For Mark Roman, free agency was an experience worth visiting, but it's safe to say that he isn't in a hurry to go back.
"Have you every tried to carry around a car on your shoulders?" Roman asked via telephone from his offseason home in Baton Rouge, La., Wednesday, after signing to a multi-year contract with the Green Bay Packers. "That's kind of what it's like.
"I'm not a negotiator, I'm not a capologist and I'm not an agent. I'm a football player. And to finally get the chance to think about playing football again and doing what I do for a living is a huge relief."
Signing Roman is surely a relief to the Packers as well, who have potentially locked down the safety position opposite Darren Sharper that has seen three different starters over the past two seasons.
Roman will no doubt have to earn the job in training camp, with Marques Anderson and Bryant Westbrook being among the other potential candidates, but approaching his fifth NFL season, the former Cincinnati Bengal is confident he's ready to contribute.
"I think I've just scratched the surface of my ability," said Roman, who made 83 tackles and one interception as the Bengals' starting safety in 2003. "Getting the chance to be The Guy at safety last season really boosted my confidence. No one wants to be second in anything, and I want to get to the point where I know my place is on the field and the team knows they can depend on me."
At 5-foot-11 and 200 pounds, Roman isn't as imposing a figure as the 6-foot-2 Sharper, but he isn't far off the 6-foot, 204-pound stature that severed LeRoy Butler well over his decade as the Packers' starting safety.
The 34th overall selection of the 2000 NFL Draft, Roman lined up at safety in college at Louisiana State, but predominantly played cornerback his first three seasons in the NFL, before returning to his original position last season.
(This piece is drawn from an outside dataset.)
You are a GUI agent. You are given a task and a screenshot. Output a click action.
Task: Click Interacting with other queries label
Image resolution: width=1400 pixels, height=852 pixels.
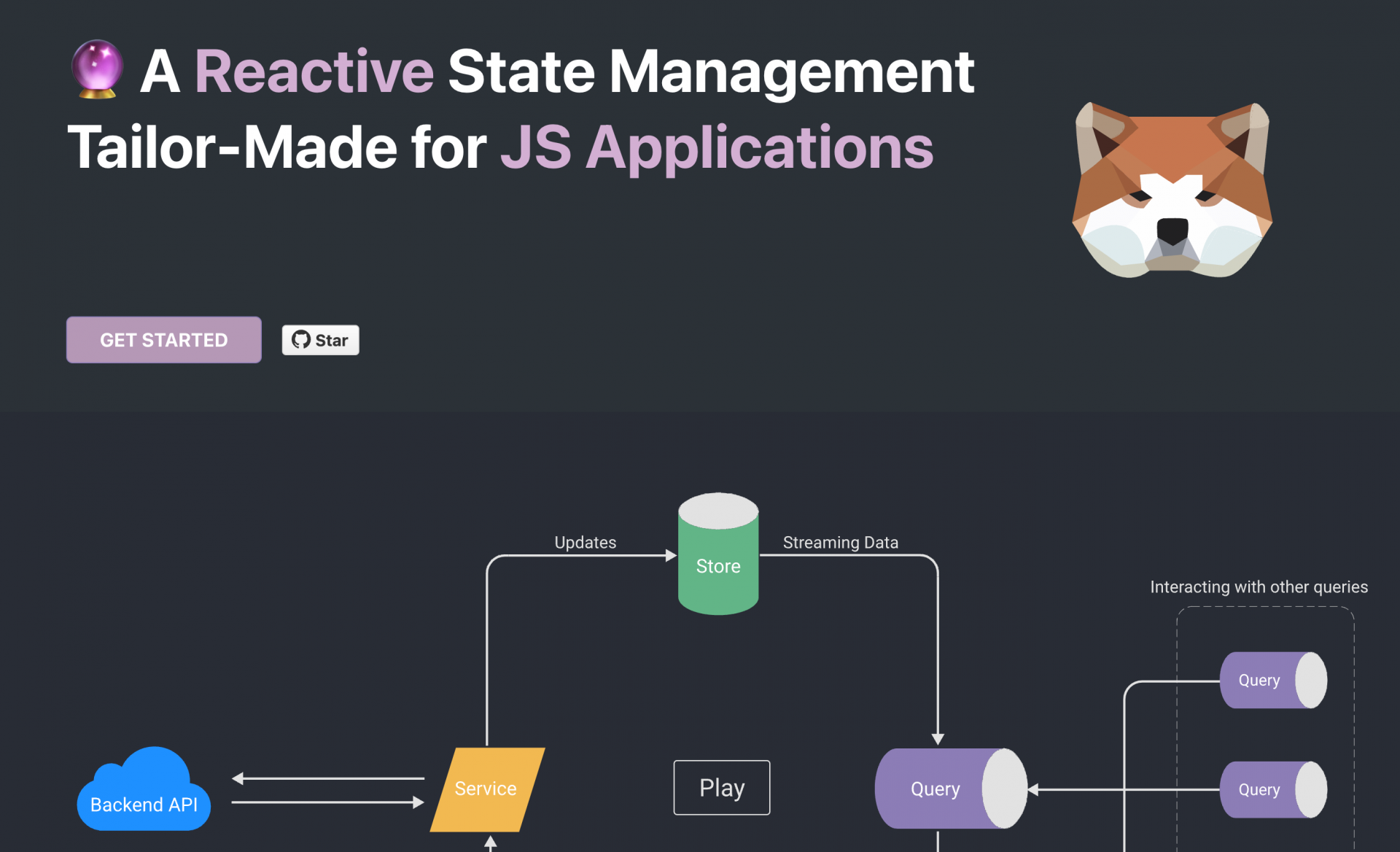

"I think I'm versatile," Roman said. "I look at myself as a guy who can cover, but I'm a good tackler, too. I feel at home at safety, but I've also played corner. I've played in the nickel and I've played dime.
"I've pretty much played it all, but I know that no matter where I line up I'm going to have to go in and prove myself. I'm going to have to earn the respect of the other guys in the secondary, and by doing that I think I'm going to elevate my game."
As far as Roman is concerned, there's no better place to do that than Green Bay.
Roman had never visited the area until a few weeks ago, when he was brought in for a workout. But even a short stay in Titletown had an effect on Roman, who will celebrate his 27th birthday Friday before coming to Green Bay to begin offseason workouts this weekend.
"It's like you can already feel everyone in that town getting ready for the season to come," Roman said. "The anticipation is so thick you can cut it with a knife ...
"My main focus (of free agency) was to play for a winning team, but the reputation of the Packers kind of speaks for itself. They're always viewed as one of the NFL's elite teams, and that means a lot to me. I mean, playing in the league is one thing, but playing for the Packers and having a chance to win the Big Game year in and year out, that's a chance you embrace as soon as it comes along."
By signing with the Packers, Roman receives a chance to embrace a different opportunity he let slip by years ago.
Coming out of New Iberia (La.) High School in 1995, Roman was actually recruited by Packers GM/Head Coach Mike Sherman, then at Texas A&M, but decided to stay in state at LSU.
"Coach Sherman came to my house and everything and met my mom," Roman remembered, "but I didn't want to play anywhere else but LSU. But he came in and was a real straight-shooter, and I liked him. It was unfortunate then that I couldn't play for him, because I wanted to be at LSU, but I'm just glad I got the opportunity again.
"It's crazy how things come full circle. It's like it was meant to be."